#### EXERCISE GOAL:
The lines wanted are those in the data below that include "next".

#### SOURCE MATERIAL:
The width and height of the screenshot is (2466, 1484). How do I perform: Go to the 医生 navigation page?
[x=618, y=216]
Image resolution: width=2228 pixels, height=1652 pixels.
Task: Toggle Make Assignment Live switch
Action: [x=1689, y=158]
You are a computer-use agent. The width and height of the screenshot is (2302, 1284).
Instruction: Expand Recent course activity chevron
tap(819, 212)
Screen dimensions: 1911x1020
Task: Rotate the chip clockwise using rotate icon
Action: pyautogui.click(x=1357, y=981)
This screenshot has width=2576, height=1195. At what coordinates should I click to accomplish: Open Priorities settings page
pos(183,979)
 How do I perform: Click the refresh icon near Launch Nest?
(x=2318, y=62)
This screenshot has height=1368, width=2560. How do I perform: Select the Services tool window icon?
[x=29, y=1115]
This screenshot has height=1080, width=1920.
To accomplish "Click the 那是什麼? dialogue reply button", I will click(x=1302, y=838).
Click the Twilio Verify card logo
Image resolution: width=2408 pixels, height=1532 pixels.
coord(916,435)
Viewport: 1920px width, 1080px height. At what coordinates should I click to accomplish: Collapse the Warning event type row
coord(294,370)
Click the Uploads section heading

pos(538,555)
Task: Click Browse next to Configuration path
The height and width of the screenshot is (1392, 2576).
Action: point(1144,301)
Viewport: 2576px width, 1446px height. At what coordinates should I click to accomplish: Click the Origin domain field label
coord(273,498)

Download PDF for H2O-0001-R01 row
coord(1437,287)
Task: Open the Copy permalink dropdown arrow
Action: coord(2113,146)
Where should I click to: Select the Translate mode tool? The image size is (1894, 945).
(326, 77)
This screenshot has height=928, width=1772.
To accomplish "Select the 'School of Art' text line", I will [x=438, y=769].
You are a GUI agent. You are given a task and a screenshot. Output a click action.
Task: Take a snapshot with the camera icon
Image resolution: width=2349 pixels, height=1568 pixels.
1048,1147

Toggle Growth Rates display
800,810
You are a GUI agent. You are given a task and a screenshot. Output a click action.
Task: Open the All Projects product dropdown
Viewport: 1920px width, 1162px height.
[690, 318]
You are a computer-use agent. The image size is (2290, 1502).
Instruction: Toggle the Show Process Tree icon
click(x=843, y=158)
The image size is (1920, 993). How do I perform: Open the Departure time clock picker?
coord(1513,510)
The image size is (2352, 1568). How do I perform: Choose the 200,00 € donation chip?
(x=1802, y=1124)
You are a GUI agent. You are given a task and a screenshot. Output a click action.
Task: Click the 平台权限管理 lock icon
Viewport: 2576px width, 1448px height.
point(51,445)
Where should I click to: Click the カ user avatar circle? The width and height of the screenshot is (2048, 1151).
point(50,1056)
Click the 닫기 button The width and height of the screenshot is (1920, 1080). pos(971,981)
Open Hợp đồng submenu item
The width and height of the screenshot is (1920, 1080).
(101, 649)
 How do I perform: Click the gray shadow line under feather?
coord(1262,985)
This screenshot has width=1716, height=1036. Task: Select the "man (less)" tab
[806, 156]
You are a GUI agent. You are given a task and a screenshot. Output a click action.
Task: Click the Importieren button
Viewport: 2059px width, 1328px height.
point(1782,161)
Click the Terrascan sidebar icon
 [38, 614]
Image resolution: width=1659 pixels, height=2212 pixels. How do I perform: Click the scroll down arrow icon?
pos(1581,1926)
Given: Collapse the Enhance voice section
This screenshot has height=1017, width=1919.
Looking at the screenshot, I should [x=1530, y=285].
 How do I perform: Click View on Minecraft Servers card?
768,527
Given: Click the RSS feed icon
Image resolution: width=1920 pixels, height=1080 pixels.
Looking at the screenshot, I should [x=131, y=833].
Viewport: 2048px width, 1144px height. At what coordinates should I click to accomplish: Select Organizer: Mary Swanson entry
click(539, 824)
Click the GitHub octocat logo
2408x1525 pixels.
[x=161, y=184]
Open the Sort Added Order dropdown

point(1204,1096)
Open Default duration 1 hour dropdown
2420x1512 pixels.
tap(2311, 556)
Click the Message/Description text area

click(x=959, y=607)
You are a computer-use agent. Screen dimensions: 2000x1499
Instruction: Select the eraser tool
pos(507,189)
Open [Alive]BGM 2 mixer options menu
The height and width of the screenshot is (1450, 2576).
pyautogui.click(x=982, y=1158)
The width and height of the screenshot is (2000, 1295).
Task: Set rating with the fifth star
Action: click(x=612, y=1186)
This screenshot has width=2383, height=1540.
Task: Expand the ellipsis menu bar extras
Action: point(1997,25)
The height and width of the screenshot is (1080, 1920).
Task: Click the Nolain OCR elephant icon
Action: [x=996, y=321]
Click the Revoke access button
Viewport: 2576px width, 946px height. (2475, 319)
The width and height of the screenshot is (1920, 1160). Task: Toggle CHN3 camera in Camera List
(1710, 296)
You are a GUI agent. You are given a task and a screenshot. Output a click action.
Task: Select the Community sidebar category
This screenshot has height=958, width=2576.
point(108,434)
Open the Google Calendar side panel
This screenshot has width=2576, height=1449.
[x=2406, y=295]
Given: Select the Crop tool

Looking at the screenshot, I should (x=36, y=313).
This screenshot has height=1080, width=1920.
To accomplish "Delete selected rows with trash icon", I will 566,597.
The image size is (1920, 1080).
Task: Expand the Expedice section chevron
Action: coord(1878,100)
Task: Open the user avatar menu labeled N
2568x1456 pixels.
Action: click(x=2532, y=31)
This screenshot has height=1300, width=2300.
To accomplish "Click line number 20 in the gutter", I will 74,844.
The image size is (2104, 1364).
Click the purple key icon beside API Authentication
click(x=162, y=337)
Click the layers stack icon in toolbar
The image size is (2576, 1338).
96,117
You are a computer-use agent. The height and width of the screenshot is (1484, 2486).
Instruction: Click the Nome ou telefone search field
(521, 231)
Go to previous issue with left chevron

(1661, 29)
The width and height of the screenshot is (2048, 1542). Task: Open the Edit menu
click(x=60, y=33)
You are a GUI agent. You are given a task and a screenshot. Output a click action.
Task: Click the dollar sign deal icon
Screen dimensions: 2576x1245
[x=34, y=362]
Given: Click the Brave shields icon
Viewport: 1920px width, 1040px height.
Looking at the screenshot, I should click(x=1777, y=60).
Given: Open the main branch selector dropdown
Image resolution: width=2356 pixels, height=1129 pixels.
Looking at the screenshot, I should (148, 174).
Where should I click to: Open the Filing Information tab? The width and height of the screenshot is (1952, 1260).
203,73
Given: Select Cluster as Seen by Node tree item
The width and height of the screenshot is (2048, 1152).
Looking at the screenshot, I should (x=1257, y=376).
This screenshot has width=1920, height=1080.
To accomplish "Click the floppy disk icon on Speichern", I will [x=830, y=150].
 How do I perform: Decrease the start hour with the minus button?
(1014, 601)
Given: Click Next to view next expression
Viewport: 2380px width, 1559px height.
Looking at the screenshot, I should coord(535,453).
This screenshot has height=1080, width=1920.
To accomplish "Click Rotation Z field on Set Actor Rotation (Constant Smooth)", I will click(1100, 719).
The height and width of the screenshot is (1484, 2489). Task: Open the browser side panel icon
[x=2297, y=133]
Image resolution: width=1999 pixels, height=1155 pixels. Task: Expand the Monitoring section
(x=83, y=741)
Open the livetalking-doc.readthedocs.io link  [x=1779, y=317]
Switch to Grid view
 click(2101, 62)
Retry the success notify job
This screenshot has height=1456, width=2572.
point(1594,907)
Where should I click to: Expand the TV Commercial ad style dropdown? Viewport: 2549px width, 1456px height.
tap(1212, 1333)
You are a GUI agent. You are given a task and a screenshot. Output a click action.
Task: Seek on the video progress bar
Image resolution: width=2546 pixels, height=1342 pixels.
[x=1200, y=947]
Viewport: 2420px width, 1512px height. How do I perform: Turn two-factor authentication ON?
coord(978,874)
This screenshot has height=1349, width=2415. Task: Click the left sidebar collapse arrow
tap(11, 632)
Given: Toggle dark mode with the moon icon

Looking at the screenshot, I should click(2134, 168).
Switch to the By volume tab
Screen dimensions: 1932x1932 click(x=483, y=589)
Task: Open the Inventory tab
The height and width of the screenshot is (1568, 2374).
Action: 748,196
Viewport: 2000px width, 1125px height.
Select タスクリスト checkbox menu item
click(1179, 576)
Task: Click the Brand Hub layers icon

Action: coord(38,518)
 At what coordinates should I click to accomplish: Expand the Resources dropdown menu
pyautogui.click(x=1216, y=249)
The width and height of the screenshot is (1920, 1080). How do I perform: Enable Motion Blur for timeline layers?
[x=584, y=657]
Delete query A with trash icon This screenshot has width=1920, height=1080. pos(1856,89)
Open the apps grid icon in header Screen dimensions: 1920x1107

#### SOLUTION:
Task: Click Browse next to Configuration path
Given: Click Next to view next expression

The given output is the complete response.